***** DATA TO USE
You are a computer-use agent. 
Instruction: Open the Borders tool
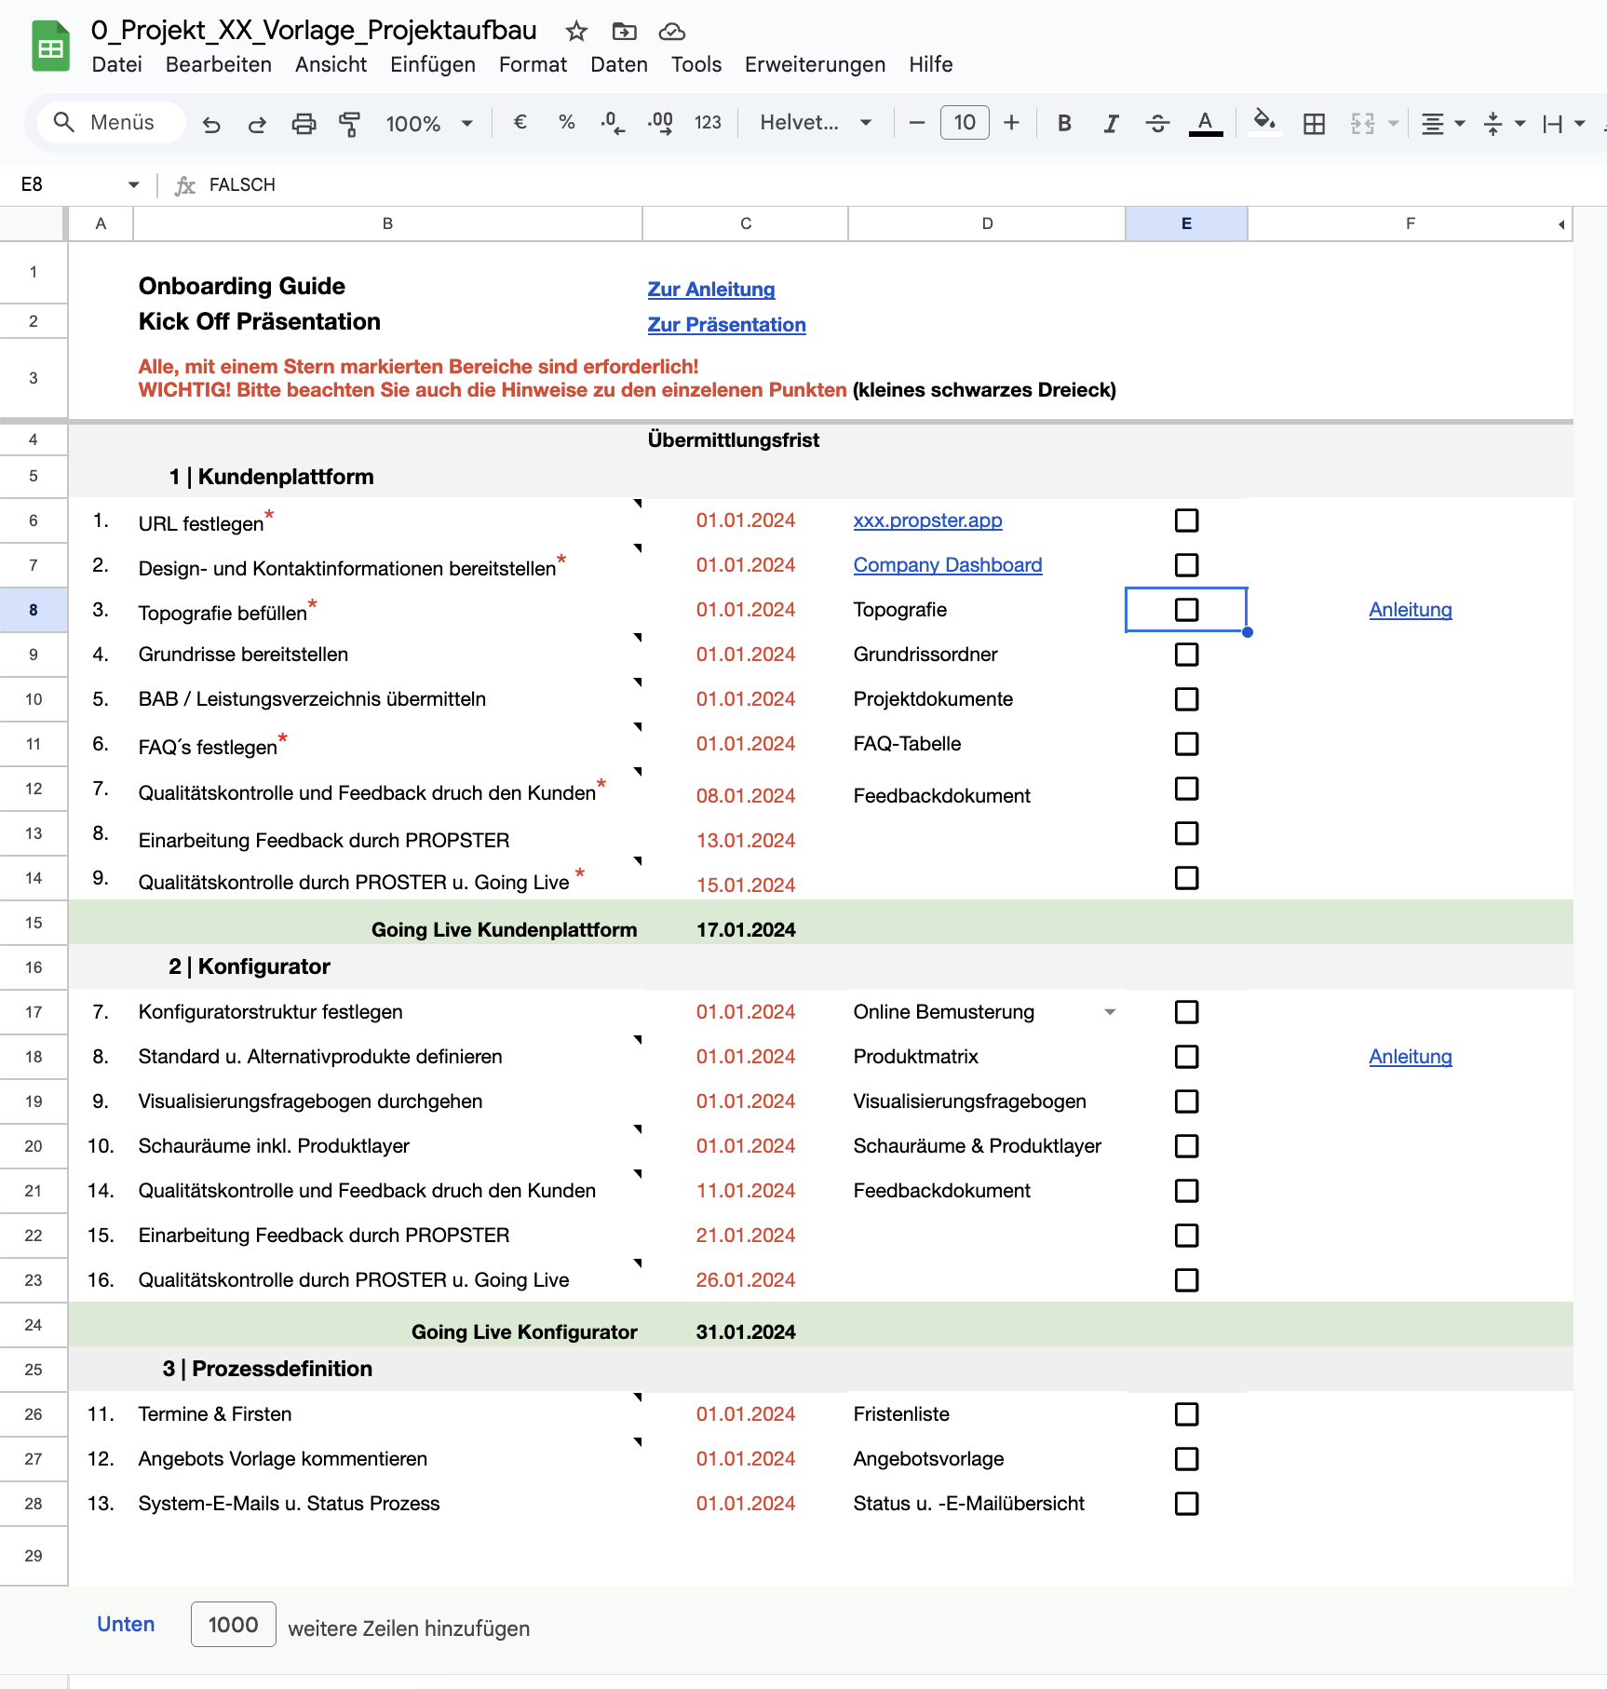(x=1314, y=124)
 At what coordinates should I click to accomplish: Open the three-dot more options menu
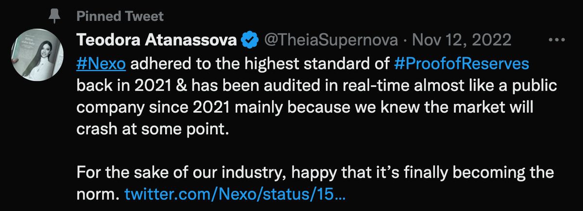coord(554,41)
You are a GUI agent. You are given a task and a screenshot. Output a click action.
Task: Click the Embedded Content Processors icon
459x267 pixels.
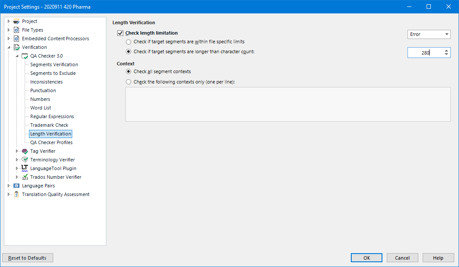[16, 38]
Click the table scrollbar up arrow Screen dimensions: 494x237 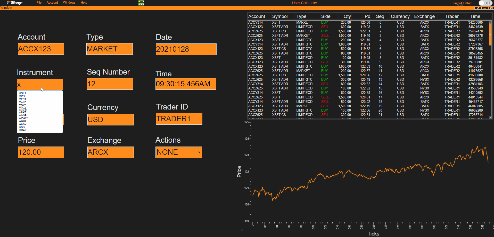point(490,22)
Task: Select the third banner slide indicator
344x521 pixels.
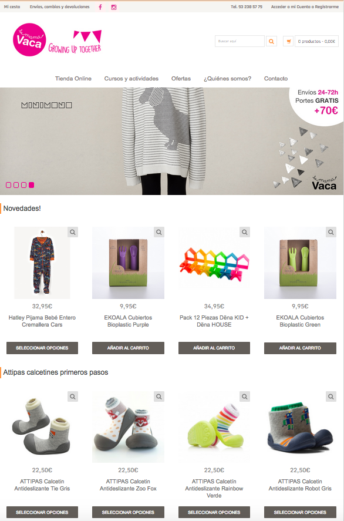Action: [x=24, y=185]
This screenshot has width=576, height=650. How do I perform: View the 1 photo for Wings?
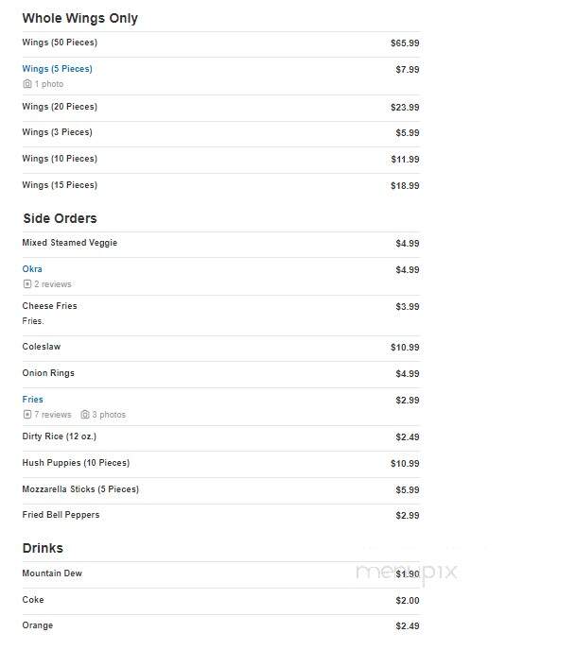pos(49,84)
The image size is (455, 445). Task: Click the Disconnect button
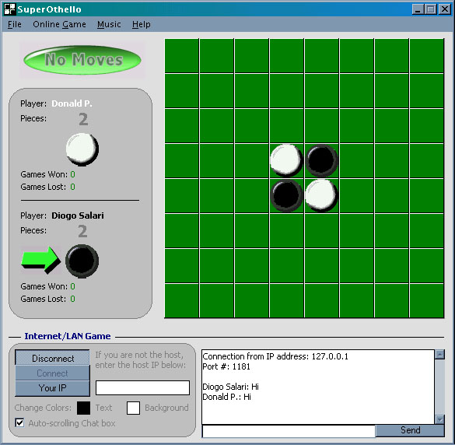[53, 358]
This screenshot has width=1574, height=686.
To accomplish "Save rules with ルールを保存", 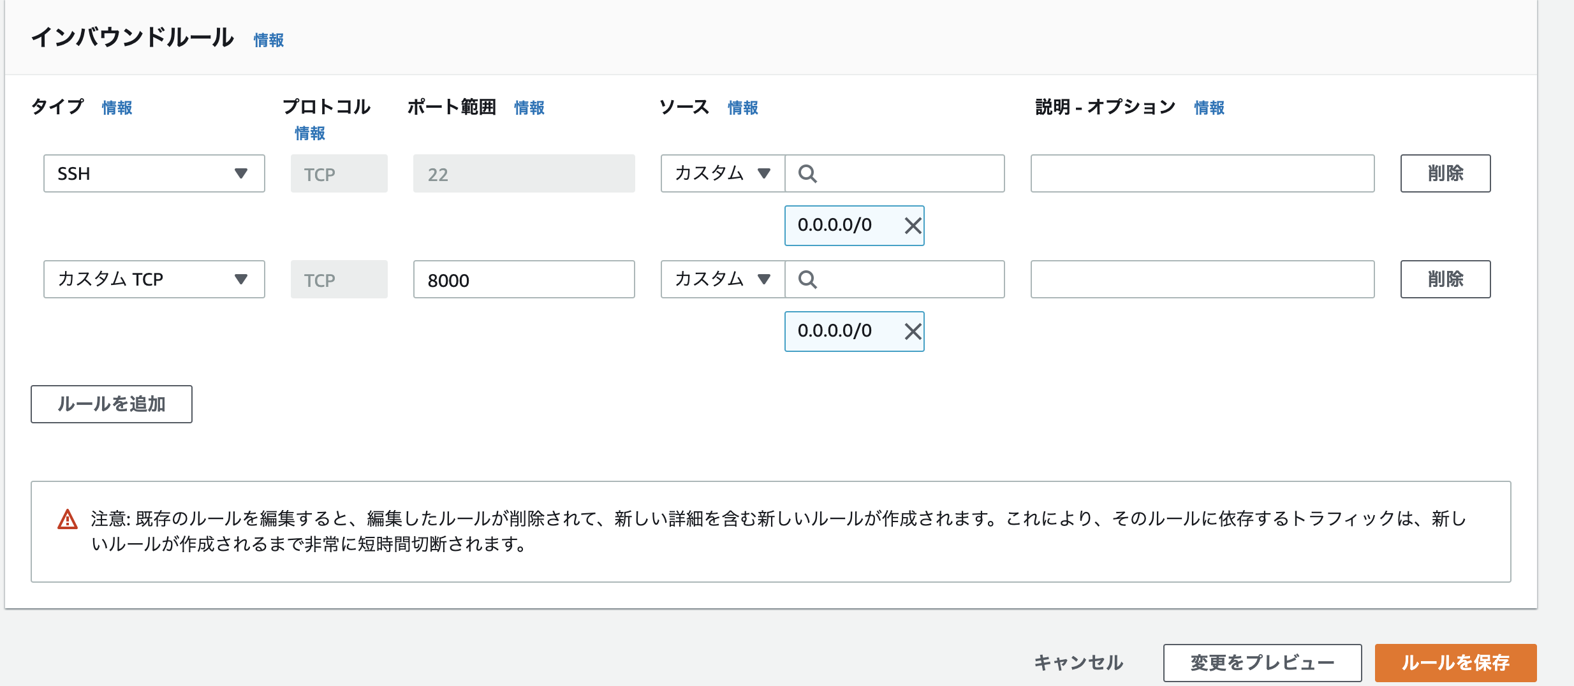I will (x=1455, y=662).
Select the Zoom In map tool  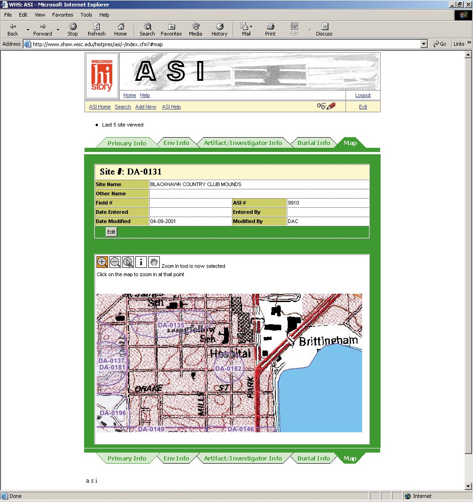coord(102,262)
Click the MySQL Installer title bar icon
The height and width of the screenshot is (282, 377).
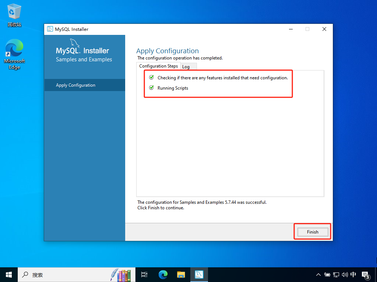coord(50,29)
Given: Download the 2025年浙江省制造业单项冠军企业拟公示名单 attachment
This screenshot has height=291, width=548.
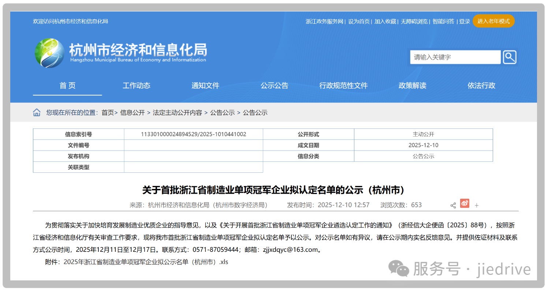Looking at the screenshot, I should pyautogui.click(x=146, y=262).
**********
Copy out the rows word for word, starting at the line that contains "Click the MySQL Installer title bar icon" and ending with the last line of the rows. Leave the pictures out of your answer.

Click the MySQL Installer title bar icon
The height and width of the screenshot is (282, 377).
coord(50,29)
Given: Download the 2025年浙江省制造业单项冠军企业拟公示名单 attachment
This screenshot has height=291, width=548.
Looking at the screenshot, I should pyautogui.click(x=146, y=262).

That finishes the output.